Tuesday, November 27, 2012

Monsters of Silk and Lace

Dwelling filled with haze,
The moon passes
Time and time again.

Corner dark and suffocating,
Entices seekers of something transient,
To embrace a threshold
Not often conquered.

Arising from the depths of slumber,
The real monsters have come out to play.

Unraveling the threads to your existence,
They are only doing,
What God has told them to.

My monsters dress in robes of silk and lace.
But then again,
So do yours.

Monday, November 19, 2012

Where to begin?

"Where does it end?" may be a better suited question.

If anyone has the slightest interest in my life, provided my near year-long absence from not only the internet but virtually everything and my few sporadic blog postings, one may be able to deduce that perhaps... life hasn't been, the most favorable.

But hell, who am I kidding?  I am so private, I bury my real exploits, my real feelings, and everything I honestly do in a day in a shroud of silliness and superficial pursuits.  Maybe that's my problem.  You see, I have this really aggravating blind spot in my personality where I somehow conceive that others obsessively think about the motives and feelings of other people enough to at least try and be understanding before arriving at hasty conclusions.  Sometimes it sort of floors me when I think about how sincerely I express my love, my intentions, my passions... even if the moments be brief.  I say more in a sentence than most people I know say in a day.

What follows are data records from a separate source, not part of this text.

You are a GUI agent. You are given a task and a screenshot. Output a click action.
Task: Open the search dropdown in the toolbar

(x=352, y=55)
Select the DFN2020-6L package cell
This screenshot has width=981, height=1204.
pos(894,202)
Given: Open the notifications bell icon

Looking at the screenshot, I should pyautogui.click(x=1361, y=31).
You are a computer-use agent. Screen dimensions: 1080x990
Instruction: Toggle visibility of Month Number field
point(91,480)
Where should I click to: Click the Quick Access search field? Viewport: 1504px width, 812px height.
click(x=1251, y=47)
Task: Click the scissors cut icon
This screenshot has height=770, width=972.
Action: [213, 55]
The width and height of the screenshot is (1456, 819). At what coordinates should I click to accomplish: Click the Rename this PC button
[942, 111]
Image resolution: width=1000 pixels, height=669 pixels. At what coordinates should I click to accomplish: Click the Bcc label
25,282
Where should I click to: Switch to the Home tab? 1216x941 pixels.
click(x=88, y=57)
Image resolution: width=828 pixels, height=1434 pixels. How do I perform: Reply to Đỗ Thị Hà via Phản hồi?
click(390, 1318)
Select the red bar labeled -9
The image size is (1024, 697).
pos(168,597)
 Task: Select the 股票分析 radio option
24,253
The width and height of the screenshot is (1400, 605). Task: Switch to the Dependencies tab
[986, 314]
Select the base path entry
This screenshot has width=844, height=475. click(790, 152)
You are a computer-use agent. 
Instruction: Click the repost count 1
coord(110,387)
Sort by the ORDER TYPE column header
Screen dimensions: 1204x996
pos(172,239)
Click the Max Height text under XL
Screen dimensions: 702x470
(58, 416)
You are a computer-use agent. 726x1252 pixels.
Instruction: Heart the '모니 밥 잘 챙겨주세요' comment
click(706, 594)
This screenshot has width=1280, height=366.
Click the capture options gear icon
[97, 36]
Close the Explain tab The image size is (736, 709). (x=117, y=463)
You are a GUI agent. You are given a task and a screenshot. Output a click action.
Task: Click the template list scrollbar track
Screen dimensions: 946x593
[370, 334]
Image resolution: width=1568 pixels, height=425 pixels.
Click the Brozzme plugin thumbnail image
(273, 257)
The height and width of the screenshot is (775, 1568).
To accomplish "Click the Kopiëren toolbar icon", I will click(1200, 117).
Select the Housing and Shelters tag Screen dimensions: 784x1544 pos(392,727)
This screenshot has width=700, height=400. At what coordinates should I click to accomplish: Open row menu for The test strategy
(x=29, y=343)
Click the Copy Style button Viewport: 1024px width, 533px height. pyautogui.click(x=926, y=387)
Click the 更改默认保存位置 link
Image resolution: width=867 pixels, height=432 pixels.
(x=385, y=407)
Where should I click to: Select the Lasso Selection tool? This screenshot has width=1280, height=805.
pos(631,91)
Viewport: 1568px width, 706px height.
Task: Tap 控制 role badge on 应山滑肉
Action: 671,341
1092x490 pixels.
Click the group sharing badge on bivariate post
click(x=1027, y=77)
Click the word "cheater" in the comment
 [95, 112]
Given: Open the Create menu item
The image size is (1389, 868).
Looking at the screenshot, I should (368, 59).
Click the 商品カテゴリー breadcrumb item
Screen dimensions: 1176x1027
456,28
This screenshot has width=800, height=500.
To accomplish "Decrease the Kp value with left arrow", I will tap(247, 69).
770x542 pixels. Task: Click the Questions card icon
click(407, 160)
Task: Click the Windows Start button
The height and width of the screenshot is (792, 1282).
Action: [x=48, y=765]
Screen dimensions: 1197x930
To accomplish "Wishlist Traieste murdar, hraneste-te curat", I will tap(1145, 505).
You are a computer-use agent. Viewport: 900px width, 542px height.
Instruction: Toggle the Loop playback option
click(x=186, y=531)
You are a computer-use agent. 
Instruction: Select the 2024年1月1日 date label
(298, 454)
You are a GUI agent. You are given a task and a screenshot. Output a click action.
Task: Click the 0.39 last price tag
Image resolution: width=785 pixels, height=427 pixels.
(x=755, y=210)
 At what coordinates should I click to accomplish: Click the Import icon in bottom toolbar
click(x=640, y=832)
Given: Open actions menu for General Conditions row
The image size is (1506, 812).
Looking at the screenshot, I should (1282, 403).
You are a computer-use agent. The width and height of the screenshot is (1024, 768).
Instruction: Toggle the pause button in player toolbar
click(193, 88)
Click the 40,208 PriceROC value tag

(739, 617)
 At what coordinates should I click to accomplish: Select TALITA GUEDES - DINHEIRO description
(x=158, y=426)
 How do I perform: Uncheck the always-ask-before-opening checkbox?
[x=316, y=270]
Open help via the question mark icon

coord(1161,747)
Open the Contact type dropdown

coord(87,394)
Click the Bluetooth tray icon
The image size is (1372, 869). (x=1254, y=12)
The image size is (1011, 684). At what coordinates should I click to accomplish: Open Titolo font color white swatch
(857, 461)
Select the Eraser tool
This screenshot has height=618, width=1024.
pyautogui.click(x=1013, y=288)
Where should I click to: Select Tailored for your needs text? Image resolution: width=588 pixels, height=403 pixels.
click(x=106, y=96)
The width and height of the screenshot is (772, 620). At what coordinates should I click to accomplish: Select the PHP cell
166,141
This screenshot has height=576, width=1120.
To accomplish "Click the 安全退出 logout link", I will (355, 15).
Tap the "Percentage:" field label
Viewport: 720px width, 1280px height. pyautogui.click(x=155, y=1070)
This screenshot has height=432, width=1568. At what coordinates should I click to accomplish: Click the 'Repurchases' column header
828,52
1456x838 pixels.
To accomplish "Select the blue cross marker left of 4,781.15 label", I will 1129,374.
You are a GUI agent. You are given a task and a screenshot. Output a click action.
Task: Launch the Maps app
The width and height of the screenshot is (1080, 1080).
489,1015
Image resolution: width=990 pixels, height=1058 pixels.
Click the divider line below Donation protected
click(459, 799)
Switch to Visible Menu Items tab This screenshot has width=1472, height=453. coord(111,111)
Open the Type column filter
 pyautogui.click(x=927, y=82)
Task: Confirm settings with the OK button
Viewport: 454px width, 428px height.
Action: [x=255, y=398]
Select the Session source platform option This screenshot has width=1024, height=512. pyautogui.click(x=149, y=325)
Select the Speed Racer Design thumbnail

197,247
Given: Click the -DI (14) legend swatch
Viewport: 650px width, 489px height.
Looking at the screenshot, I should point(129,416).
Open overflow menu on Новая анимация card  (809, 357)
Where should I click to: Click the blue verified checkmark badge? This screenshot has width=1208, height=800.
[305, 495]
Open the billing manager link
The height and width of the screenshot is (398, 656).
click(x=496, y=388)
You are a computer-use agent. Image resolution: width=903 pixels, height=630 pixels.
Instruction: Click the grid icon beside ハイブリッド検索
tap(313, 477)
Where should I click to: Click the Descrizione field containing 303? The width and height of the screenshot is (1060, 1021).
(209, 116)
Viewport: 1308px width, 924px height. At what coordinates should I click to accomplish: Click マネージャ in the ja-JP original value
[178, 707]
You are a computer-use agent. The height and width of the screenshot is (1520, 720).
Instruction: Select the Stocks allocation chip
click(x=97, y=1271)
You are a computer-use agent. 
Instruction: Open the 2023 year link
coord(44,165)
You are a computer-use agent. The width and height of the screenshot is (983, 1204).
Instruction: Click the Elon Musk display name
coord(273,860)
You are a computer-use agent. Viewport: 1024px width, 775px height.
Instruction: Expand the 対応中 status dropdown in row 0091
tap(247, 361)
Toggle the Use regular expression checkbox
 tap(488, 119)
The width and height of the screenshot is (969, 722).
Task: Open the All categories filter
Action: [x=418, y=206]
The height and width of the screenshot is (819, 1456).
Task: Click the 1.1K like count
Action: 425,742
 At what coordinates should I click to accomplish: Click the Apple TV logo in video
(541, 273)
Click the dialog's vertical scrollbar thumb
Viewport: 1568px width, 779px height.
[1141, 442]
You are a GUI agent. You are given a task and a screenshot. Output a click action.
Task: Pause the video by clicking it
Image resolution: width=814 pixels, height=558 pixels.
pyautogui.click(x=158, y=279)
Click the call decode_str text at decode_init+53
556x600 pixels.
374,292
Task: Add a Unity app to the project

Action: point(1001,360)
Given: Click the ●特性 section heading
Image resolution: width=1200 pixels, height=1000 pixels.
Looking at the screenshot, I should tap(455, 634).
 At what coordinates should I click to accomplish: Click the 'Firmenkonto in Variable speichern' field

But I get it.  It's because most people are bastards.  When most people stop talking to you out of the blue with no reasonable explanation, it's because something stupid was left unsaid, paranoia rises... people assume, negative feelings brew, time separates what the cowards cannot.  Trust me, if I was upset with anyone... they would know why.  That has never been my style.  I usually send a letter... I never said I was entirely brave either.

So, if I'm not upset, all that's left is... something must be wrong.  And I'll be honest, there have been a lot of somethings wrong.  There have been a lot of somethings right too.  Overall, it's been a huge mess of just a lot.  I want to share my position of what has been happening, as to receive a better understanding but I will not based from the following thoughts...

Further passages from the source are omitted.